- EDITOR’S CHOICE
- 1997 · 7 tracks · 1 hr 7 min
Symphony No. 5 in E‑Flat Major
No other work by Sibelius had so protracted a genesis as his Fifth Symphony. Written for his 50th birthday concert on 8 December 1915, it was revised the following year and again for a performance of the definitive version in Helsinki on 24 November 1919. What is now the first movement was initially two separate entities. Sibelius amalgamated them so that the moderately paced first half starts with an atmospheric main theme on horns and woodwind, duly intensifying before a haunting passage for solo bassoon is repeated more forcefully on brass and strings. This climaxes in a fervent return of the main theme as the transition into the second half, effectively a scherzo whose underlying tempo continually accelerates as it develops earlier motifs through to a conclusion of airborne velocity.

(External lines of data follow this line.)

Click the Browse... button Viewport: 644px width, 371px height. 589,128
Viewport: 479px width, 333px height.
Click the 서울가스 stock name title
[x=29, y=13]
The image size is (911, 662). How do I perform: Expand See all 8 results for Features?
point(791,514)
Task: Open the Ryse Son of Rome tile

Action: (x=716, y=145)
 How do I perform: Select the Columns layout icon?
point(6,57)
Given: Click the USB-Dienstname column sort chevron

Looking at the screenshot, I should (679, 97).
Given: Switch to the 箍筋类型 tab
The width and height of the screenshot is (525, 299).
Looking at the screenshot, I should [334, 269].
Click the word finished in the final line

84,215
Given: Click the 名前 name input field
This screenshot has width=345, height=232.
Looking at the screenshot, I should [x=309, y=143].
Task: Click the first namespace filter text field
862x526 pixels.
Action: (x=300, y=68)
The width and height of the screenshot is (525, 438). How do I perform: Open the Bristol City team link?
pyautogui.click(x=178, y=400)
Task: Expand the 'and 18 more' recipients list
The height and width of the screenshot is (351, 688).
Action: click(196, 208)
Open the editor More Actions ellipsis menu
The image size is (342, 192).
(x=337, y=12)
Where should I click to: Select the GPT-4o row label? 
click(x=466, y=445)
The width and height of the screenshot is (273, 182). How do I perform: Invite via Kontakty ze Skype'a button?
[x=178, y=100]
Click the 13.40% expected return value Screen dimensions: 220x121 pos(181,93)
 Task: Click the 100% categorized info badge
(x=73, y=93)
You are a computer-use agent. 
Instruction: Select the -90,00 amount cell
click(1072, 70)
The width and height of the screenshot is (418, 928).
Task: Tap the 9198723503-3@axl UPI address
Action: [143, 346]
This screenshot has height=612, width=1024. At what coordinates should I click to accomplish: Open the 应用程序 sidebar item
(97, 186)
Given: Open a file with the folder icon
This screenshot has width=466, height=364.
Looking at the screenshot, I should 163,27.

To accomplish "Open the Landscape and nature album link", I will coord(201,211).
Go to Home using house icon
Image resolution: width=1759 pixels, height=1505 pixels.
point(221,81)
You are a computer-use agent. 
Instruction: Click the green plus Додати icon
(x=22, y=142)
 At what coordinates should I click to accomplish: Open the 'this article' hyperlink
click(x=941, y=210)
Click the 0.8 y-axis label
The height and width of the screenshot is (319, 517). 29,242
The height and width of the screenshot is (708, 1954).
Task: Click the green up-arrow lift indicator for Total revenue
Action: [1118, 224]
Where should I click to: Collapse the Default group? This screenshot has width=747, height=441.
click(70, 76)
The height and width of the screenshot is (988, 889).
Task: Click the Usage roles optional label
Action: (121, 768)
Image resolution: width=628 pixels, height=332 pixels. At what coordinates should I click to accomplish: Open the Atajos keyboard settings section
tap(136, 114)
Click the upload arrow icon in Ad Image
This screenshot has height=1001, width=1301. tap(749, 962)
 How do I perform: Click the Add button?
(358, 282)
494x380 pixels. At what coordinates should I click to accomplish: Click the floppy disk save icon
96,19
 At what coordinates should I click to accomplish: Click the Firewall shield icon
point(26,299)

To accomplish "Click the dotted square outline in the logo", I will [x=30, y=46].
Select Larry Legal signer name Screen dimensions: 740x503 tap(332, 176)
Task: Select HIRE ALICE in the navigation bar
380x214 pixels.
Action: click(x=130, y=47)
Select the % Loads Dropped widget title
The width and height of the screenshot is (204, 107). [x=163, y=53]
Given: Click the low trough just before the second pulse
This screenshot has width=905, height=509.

Less a slow movement than an intermezzo, the “Andante mosso, quasi allegretto” unfolds as a sequence of variations on the insouciant theme, initially stated by woodwind with a prominent role for pizzicato strings. This contrasts with the “Allegro molto” finale, its hectic first theme on strings soon followed by a majestic melody with horns to the fore—an evocation of swans in flight, which was the work’s starting point. Both themes are developed constantly before the horns’ motif reappears on trumpets at the start of a peroration, whose overwhelming triumph is confirmed by those six decisive orchestral chords at the close.